Les partis ultra-orthodoxes pousseraient pour un scrutin début septembre, avant les fêtes religieuses juives, afin d’augmenter la participation de leur électorat. Benjamin Netanyahou serait opposé à ce calendrier, préférant maintenir les élections à une date plus proche d’octobre afin de disposer de davantage de temps pour faire avancer certains projets de loi et poursuivre les opérations militaires en cours.
La crise au sein de la coalition s’est aggravée après que les partis ultra-orthodoxes de Judaïsme unifié de la Torah (UTJ) ont annoncé vouloir soutenir la dissolution de la Knesset, reprochant au gouvernement de ne pas avoir réussi à faire adopter une législation garantissant l’exemption du service militaire pour les étudiants des écoles talmudiques.
Selon plusieurs médias israéliens, Netanyahou aurait récemment informé les dirigeants haredim que le projet de loi ne disposait pas du soutien nécessaire au sein de la coalition pour être adopté. Il leur aurait demandé de reporter le dossier après les élections, une proposition rejetée par les partis religieux.
Le dirigeant spirituel de Degel HaTorah, le rabbin Dov Lando, a ainsi appelé les députés du parti à soutenir la dissolution du Parlement, affirmant ne plus avoir confiance en Benjamin Netanyahou. Son porte-parole a confirmé mercredi que cette position restait inchangée.

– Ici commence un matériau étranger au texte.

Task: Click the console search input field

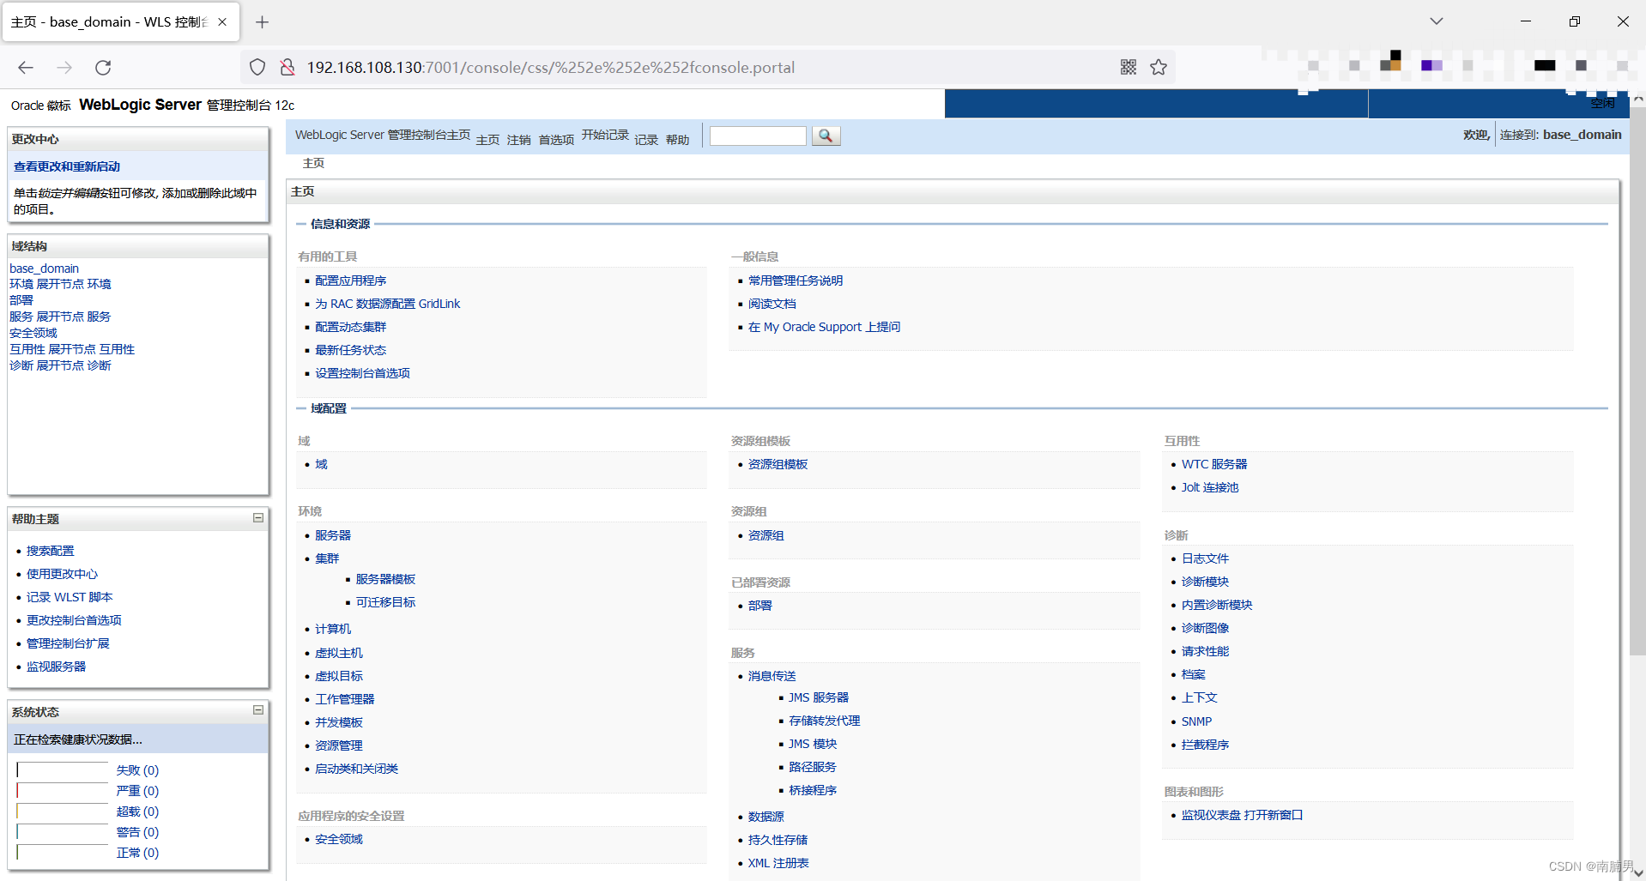Action: pos(757,136)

Dans une ultime tentative pour préserver sa coalition, Netanyahou a remis le projet de loi controversé sur la conscription des haredim à l’ordre du jour de la commission des Affaires étrangères et de la Défense de la Knesset, où les débats ont repris mercredi matin.

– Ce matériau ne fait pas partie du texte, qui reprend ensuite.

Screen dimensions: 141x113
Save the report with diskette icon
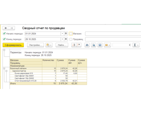(100, 45)
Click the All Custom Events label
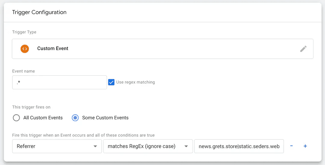Screen dimensions: 325x165 point(43,118)
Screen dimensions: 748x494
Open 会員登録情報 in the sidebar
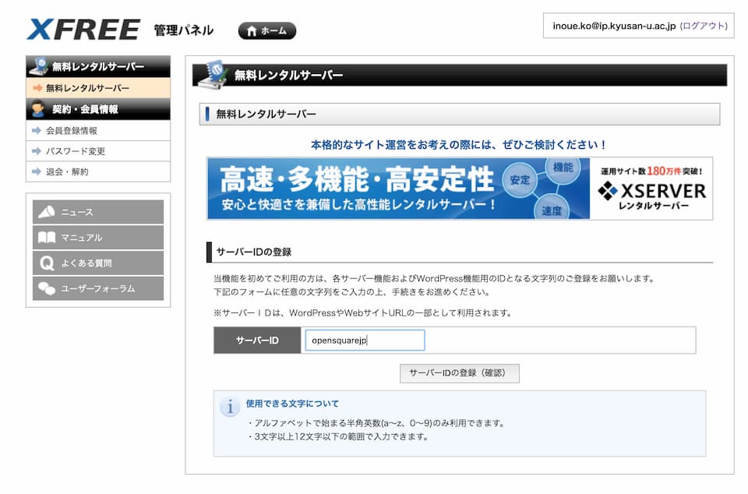72,131
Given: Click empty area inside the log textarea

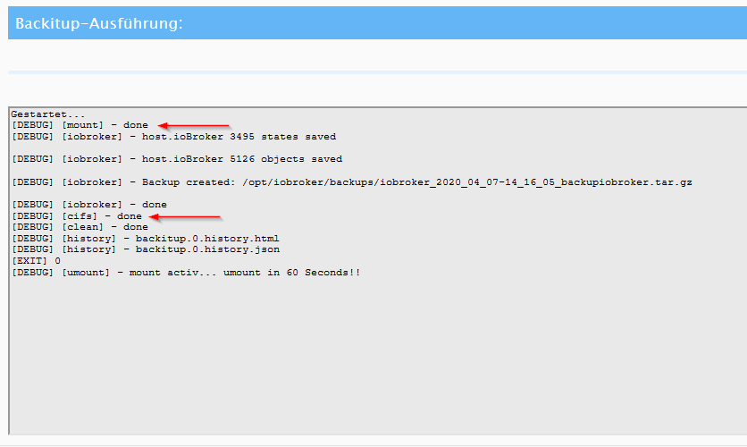Looking at the screenshot, I should 376,358.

Le texte reste toutefois fortement contesté, y compris au sein de la coalition. Plusieurs députés estiment qu’il vise principalement à satisfaire les partis ultra-orthodoxes sans répondre aux besoins de l’armée israélienne, confrontée à une pénurie importante d’effectifs après plus de deux années de guerre.
Le chef du parti de gauche Les Démocrates, Yaïr Golan, a qualifié le vote de «début de la fin du pire gouvernement de l’histoire d’Israël», estimant que les prochaines élections seraient «les élections du 7-Octobre». Il a accusé le gouvernement d’avoir causé des «dommages sans précédent» au pays.
L’ancien Premier ministre Naftali Bennett, considéré comme l’un des principaux rivaux potentiels de Netanyahou, a de son côté affirmé que «l’ère de l’évasion de la conscription est terminée», promettant de s’opposer à toute adoption d’une loi d’exemption militaire avant la dissolution définitive du Parlement.
Parallèlement, la coalition tente d’accélérer l’examen de plusieurs projets de loi controversés avant une éventuelle dissolution complète de la Knesset. L’opposition accuse notamment le gouvernement de vouloir réduire les pouvoirs de la procureure générale et d’affaiblir les mécanismes de contrôle de l’exécutif à l’approche des élections.
À la suite du vote, le chef du parti Bleu-Blanc, Benny Gantz, a appelé le président de la Knesset, Amir Ohana, à suspendre l’examen des projets de loi les plus controversés actuellement débattus au Parlement.